┏━━

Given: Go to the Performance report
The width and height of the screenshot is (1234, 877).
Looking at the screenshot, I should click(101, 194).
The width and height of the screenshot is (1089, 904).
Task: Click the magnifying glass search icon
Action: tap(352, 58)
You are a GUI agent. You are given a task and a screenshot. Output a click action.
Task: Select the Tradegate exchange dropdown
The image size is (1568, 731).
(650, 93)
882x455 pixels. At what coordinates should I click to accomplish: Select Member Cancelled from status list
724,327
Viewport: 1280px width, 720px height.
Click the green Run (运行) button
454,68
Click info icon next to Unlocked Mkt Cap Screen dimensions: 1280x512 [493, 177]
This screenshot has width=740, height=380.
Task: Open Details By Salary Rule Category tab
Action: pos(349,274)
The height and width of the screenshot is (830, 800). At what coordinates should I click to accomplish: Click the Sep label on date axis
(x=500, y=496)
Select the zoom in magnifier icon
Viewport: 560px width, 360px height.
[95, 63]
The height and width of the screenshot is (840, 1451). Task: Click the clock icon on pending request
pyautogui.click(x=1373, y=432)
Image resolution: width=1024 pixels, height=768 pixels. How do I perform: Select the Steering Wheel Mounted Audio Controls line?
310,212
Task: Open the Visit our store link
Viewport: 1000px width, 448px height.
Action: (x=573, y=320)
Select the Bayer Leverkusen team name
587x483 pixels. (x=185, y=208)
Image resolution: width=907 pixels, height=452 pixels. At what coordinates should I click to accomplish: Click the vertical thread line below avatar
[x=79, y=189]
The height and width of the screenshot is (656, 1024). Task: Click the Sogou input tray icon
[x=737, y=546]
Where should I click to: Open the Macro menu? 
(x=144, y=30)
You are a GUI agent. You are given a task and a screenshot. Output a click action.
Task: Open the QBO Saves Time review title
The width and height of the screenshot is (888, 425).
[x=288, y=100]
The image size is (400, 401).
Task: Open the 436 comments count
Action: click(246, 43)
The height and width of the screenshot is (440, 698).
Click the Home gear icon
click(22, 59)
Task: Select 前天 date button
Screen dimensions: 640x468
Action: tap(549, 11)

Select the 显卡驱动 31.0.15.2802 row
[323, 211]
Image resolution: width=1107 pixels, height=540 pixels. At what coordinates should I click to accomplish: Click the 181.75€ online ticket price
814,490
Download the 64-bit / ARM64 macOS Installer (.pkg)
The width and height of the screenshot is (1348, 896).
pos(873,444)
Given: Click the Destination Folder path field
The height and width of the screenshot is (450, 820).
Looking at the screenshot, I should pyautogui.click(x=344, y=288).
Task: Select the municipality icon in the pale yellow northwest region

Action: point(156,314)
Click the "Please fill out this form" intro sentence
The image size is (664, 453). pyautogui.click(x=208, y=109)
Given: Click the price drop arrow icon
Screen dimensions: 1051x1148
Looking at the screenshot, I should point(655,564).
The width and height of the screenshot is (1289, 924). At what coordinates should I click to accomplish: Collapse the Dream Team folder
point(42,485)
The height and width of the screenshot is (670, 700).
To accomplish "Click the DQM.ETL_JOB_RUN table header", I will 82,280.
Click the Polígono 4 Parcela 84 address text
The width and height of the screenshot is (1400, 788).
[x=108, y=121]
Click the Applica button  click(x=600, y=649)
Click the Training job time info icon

┗━━

### Stated task
Revise the records above so that every "At what coordinates should I click to accomplish" becomes "Where should I click to", with nothing else changed, and write them out again in full.

### Task response
Given: Go to the Performance report
The width and height of the screenshot is (1234, 877).
Looking at the screenshot, I should click(101, 194).
The width and height of the screenshot is (1089, 904).
Task: Click the magnifying glass search icon
Action: tap(352, 58)
You are a GUI agent. You are given a task and a screenshot. Output a click action.
Task: Select the Tradegate exchange dropdown
The image size is (1568, 731).
(650, 93)
882x455 pixels. Where should I click to: Select Member Cancelled from status list
724,327
Viewport: 1280px width, 720px height.
Click the green Run (运行) button
454,68
Click info icon next to Unlocked Mkt Cap Screen dimensions: 1280x512 [493, 177]
This screenshot has width=740, height=380.
Task: Open Details By Salary Rule Category tab
Action: pos(349,274)
The height and width of the screenshot is (830, 800). Where should I click to: Click the Sep label on date axis
(x=500, y=496)
Select the zoom in magnifier icon
Viewport: 560px width, 360px height.
[95, 63]
The height and width of the screenshot is (840, 1451). Task: Click the clock icon on pending request
pyautogui.click(x=1373, y=432)
Image resolution: width=1024 pixels, height=768 pixels. How do I perform: Select the Steering Wheel Mounted Audio Controls line?
310,212
Task: Open the Visit our store link
Viewport: 1000px width, 448px height.
Action: (x=573, y=320)
Select the Bayer Leverkusen team name
587x483 pixels. (x=185, y=208)
Image resolution: width=907 pixels, height=452 pixels. Where should I click to: Click the vertical thread line below avatar
[x=79, y=189]
The height and width of the screenshot is (656, 1024). Task: Click the Sogou input tray icon
[x=737, y=546]
Where should I click to: Open the Macro menu? 
(x=144, y=30)
You are a GUI agent. You are given a task and a screenshot. Output a click action.
Task: Open the QBO Saves Time review title
The width and height of the screenshot is (888, 425).
[x=288, y=100]
The image size is (400, 401).
Task: Open the 436 comments count
Action: click(246, 43)
The height and width of the screenshot is (440, 698).
Click the Home gear icon
click(22, 59)
Task: Select 前天 date button
Screen dimensions: 640x468
Action: tap(549, 11)

Select the 显卡驱动 31.0.15.2802 row
[323, 211]
Image resolution: width=1107 pixels, height=540 pixels. Where should I click to: Click the 181.75€ online ticket price
814,490
Download the 64-bit / ARM64 macOS Installer (.pkg)
The width and height of the screenshot is (1348, 896).
pos(873,444)
Given: Click the Destination Folder path field
The height and width of the screenshot is (450, 820).
Looking at the screenshot, I should pyautogui.click(x=344, y=288).
Task: Select the municipality icon in the pale yellow northwest region

Action: point(156,314)
Click the "Please fill out this form" intro sentence
The image size is (664, 453). pyautogui.click(x=208, y=109)
Given: Click the price drop arrow icon
Screen dimensions: 1051x1148
Looking at the screenshot, I should point(655,564).
The width and height of the screenshot is (1289, 924). Where should I click to: Collapse the Dream Team folder
point(42,485)
The height and width of the screenshot is (670, 700).
To accomplish "Click the DQM.ETL_JOB_RUN table header", I will 82,280.
Click the Polígono 4 Parcela 84 address text
The width and height of the screenshot is (1400, 788).
[x=108, y=121]
Click the Applica button  click(x=600, y=649)
Click the Training job time info icon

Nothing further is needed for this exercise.